Bug 265695

Summary: Kernel panic on ZFS service
Product: Base System Reporter: bugreporter
Component: kernAssignee: freebsd-fs (Nobody) <fs>
Status: New ---    
Severity: Affects Some People CC: grahamperrin, pi
Priority: --- Keywords: crash
Version: 13.1-STABLE   
Hardware: powerpc   
OS: Any   

Description bugreporter 2022-08-07 20:00:11 UTC
Hello awesome FreeBSD people.

I can reliably cause a crash in 13.1-STABLE (cross-built on an amd64 host from an earlier commitid on stable/13) as of commitid 3fbe3365df59f9b973c7b5bc8e82e13199ab5057 (the last commit that had llvm-14.0.4) by starting the ZFS service from a fresh install.

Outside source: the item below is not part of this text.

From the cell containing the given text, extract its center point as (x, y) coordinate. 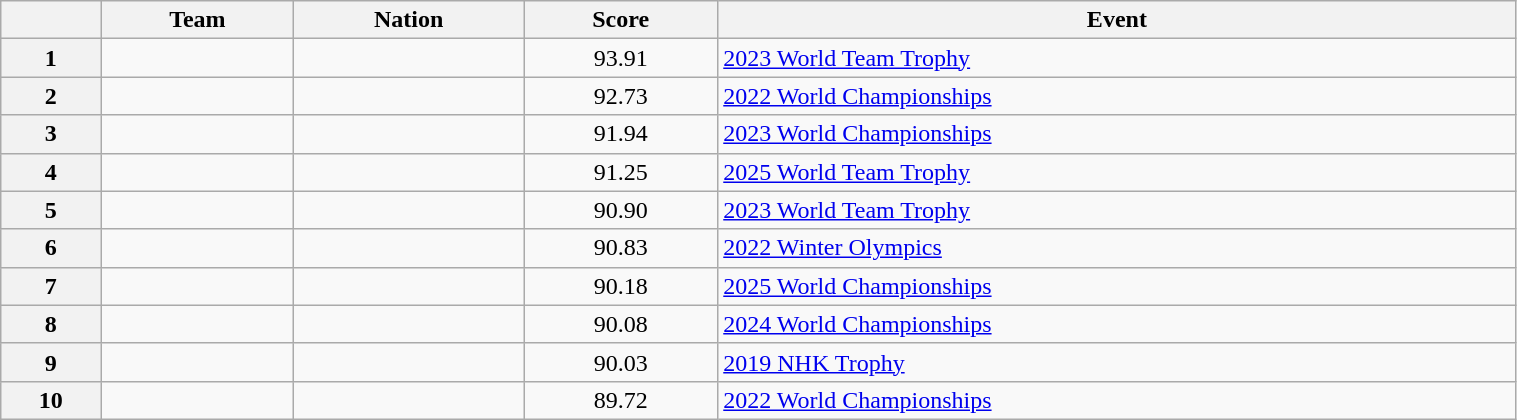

Hardware is a Raptor Computing Talos II, 128GB RAM, 36-core, etc.

To trigger the crash:

/etc/rc.d/zfs onestart

Results on console are:

FreeBSD/powerpc (machinename) (ttyu0)

login: ZFS filesystem version: 5
ZFS storage pool version: features support (5000)

fatal kernel trap:

   exception       = 0x400 (instruction storage interrupt)
   virtual address = 0x3abd29ae1c9b0f88
   srr0            = 0x3abd29ae1c9b0f88 (0x7abd29ae1a6c0f88)
   srr1            = 0x9000000040009032
   current msr     = 0x9000000000009032
   lr              = 0xc0080001ef181758 (0x80001ece91758)
   frame           = 0xc0080001f24c9eb0
   curthread       = 0xc00800000bf68b00
          pid = 1599, comm = zfs

panic: instruction storage interrupt trap
cpuid = 96
time = 1659901415
KDB: stack backtrace:
#0 0xc000000002bda030 at kdb_backtrace+0x90
#1 0xc000000002b6af4c at vpanic+0x1f0
#2 0xc000000002b6ad48 at panic+0x44
#3 0xc000000003035900 at trap+0x304
#4 0xc000000003029b54 at powerpc_interrupt+0x1b4
Uptime: 1h41m52s

Dump failed. Partition too small.
aacraid0: shutting down controller...done
[84664.102624126,5] OPAL: Reboot request...
[84664.103037173,5] RESET: Initiating fast reboot 12...
[rest of OBMC-mediated reboot process]

I don't really see anything in stable/13 tip (in my tree that's f95569fafcba5ed3cd119f8d177622fe0e64bbf6) which might suggest this is fixed in a later commit, however, due to another bug which I'll file shortly, I currently can't boot anything after the llvm-14.0.5 import on stable/13 on this machine due to insta-panic.

However! I would be glad to spend time helping anyone chase this down and I'm good at following instructions. If you (whoever you might be) would like me to instrument with debugging and explore data structures, feel free to tell me what to do and I'll get on it.